In the treatment of these patients’ population, the NMDA receptor antagonist Ketamine may play a critical role in those patients undergoing surgery in which the expected postoperative pain will be serve [21]. For the acute pain management in the settings of trauma, exacerbation of chronic painful conditions, and postsurgical pain, particularly in patients who are opioid tolerant, Ketamine is most commonly used, generally in subanaesthetic doses [22]. As some patients reported severe debilitating side effects of Ketamine administration that did not tolerate higher ketamine doses, an adequate balance of analgesia and adverse effects in continuous low-dose in a range of 0.1-0.5 mg*kg-1*h-1 was described as sufficient [18].

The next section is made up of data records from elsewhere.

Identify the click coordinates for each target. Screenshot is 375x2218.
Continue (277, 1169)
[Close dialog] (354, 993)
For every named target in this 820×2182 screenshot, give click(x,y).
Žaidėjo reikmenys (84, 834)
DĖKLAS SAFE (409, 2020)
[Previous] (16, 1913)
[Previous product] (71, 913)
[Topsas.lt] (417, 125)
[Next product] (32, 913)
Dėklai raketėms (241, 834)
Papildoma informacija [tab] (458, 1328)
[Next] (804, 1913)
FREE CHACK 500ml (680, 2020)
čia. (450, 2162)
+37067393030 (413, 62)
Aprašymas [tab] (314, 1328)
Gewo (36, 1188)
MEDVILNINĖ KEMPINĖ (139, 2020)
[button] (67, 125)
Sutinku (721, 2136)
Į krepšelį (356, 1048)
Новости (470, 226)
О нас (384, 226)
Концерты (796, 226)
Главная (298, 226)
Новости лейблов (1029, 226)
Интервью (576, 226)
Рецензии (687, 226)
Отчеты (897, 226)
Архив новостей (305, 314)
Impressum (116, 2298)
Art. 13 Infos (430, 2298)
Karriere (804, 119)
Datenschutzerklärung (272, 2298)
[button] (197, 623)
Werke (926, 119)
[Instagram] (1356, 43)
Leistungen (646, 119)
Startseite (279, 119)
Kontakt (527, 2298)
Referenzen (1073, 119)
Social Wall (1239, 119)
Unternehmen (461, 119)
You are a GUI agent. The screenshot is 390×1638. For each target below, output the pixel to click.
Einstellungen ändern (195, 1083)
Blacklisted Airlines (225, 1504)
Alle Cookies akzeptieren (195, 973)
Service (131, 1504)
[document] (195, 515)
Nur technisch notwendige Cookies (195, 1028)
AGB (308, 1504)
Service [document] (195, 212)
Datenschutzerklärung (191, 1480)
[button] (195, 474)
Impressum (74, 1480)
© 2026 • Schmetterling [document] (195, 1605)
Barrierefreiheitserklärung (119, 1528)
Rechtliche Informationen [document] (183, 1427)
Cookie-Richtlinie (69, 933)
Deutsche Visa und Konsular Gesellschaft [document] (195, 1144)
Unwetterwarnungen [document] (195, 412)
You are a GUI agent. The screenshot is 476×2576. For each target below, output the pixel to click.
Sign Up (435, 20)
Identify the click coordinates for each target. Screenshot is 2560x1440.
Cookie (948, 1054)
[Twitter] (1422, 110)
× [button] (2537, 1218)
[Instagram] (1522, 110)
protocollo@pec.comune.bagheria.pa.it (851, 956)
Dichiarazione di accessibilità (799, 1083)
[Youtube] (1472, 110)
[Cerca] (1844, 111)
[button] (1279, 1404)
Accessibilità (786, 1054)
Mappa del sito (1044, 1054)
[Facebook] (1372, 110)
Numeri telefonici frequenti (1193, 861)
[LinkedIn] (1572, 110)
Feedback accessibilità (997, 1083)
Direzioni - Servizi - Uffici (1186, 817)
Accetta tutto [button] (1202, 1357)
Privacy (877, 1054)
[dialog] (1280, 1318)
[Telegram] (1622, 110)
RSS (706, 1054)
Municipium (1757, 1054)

Other components in pain management and treatment of endometriosis are the continuous intraoperative and postoperative administration of Dexmedetomidine and Lidocaine in patients at high risk for development and persistence of CPSP. Since many years, the highly selective alpha-2 Agonist has been established in postoperative pain therapy and many other indications [23,24]. Among others, these drugs have a place as co-anaesthetics in the perioperative setting [25]. In daily use, the value of dexmedetomidine is based not only on reducing perioperative analgesia, but also on influencing delirium or Postoperative Cognitive Dysfunction (POCD) and preventing it, as well as reducing Postoperative Nausea and Vomiting (PONV) [19,26-30]. According to my own experience the continuous administration of 0.2-0.7 mcg*kg-1*h-1 Dexmedetomidine with or without initial bolus is sufficient during surgery and improve patient’s outcome.
It should be noted that pharmacological and therapy-refractory situations surgical treatments for endometriosis can be helpful and may be an effective strategy to limit the recurrence of the disease [31,32]. However, other possibilities (e.g. psychological support) must be taken into account in patients at high risk of developing CPSP. The chronicity of pain must be recognized as early as possible so that a multimodal treatment provided immediately in addition to standard anaesthesia. In the perioperative, setting all efforts should be made to prevent chronification of pain, which in turn results in an improvement in quality of life for patients with endometriosis.